* [Task directions]:
Copy out the listing from the line with "The image size is (1024, 555)." to the line with "Open the Design", both included and with the requests kept. Scale every coordinate in the answers by 2.05 and round to whole numbers, with halves going up.

* [Records to process]:
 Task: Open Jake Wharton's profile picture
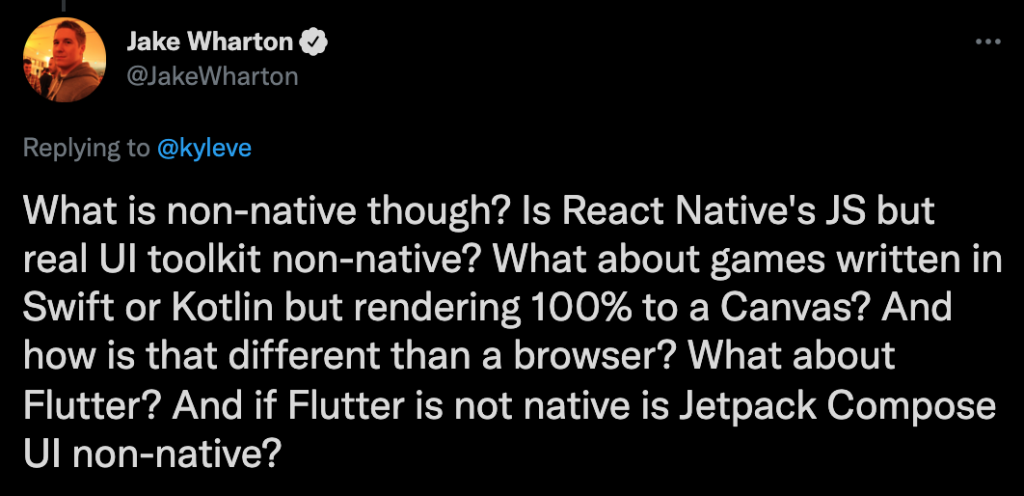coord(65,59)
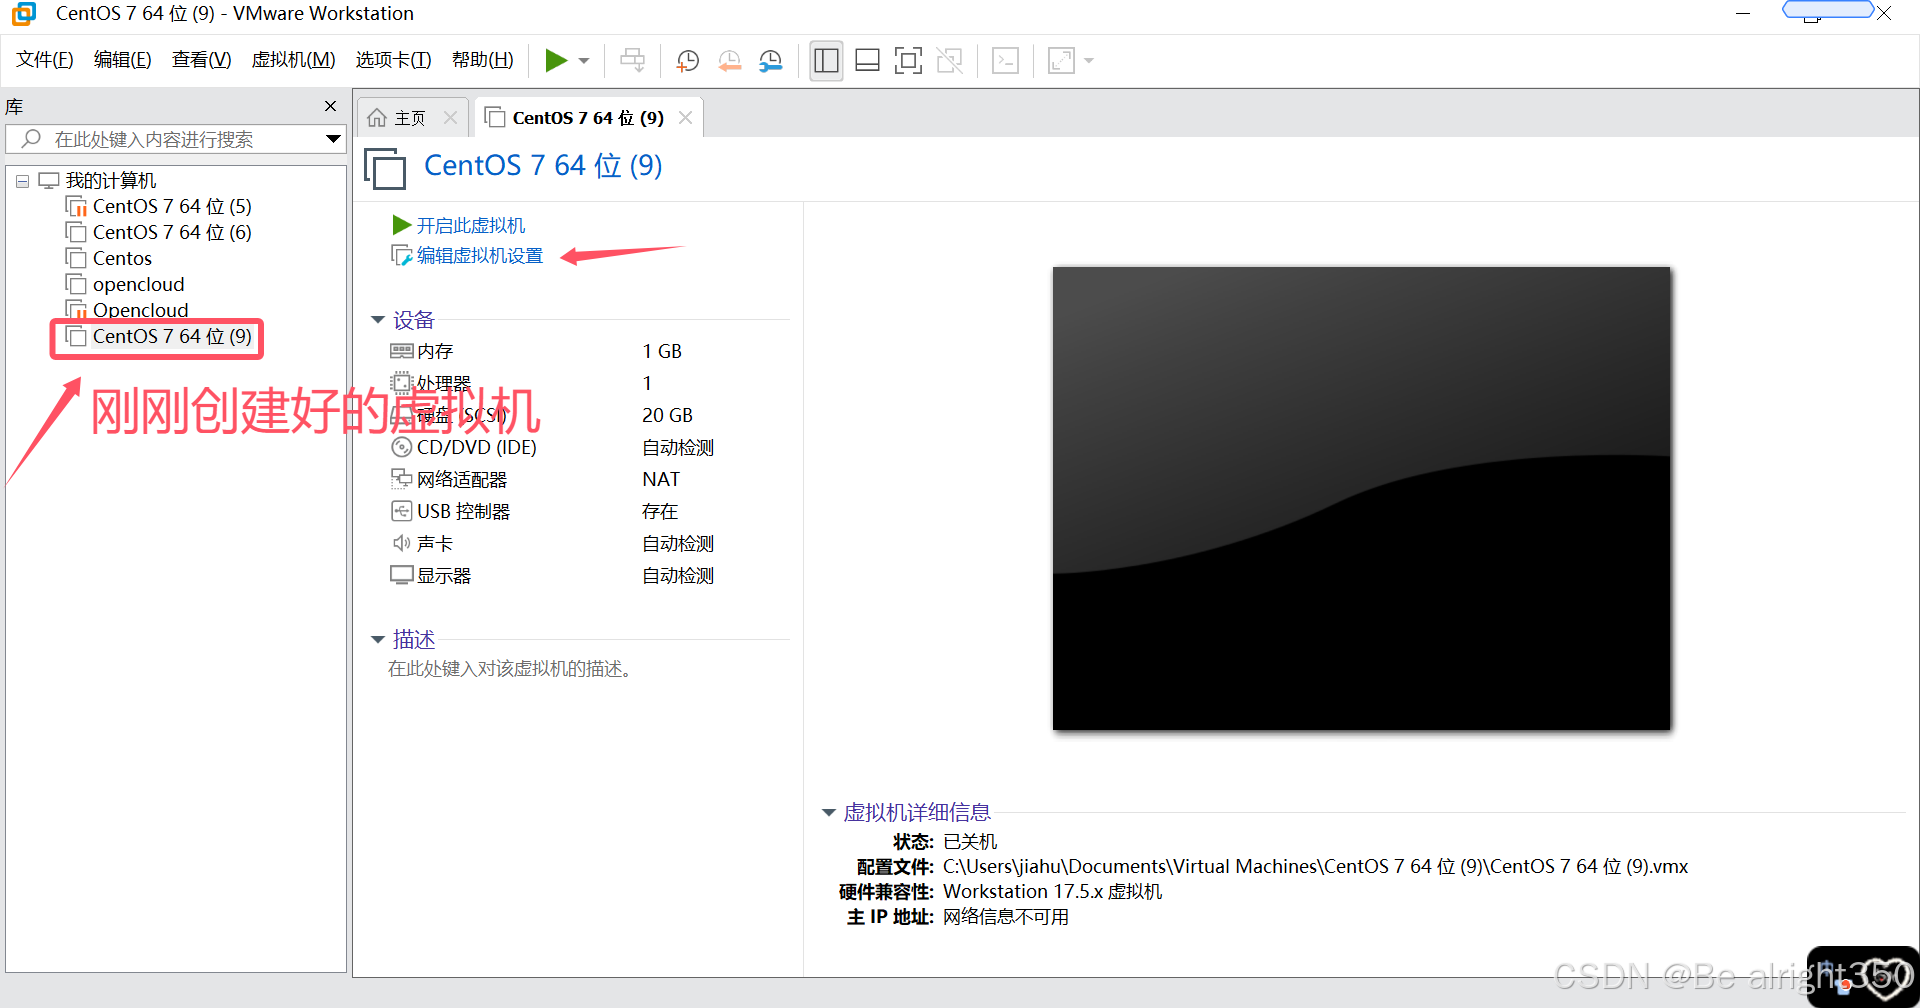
==
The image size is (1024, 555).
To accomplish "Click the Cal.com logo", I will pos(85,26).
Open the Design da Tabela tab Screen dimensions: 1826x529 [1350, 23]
...
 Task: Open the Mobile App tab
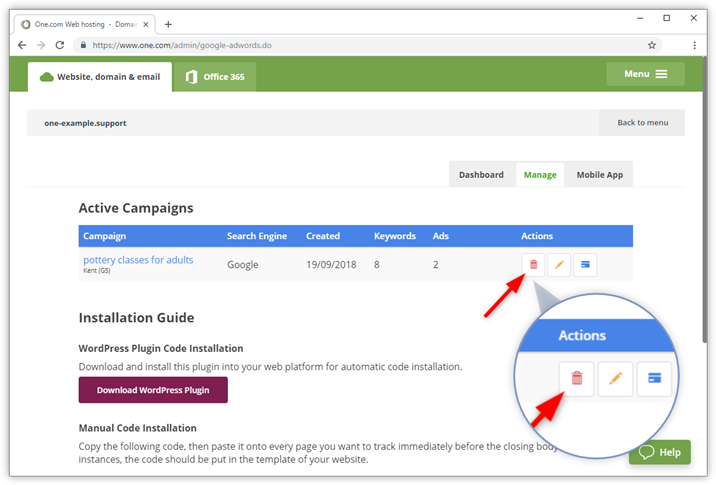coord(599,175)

* [Exercise result]:
The image size is (1024, 555).
To accomplish "Click the Cal.com logo", I will pos(174,53).
Open the Design da Tabela tab Screen dimensions: 1826x529 [2768, 47]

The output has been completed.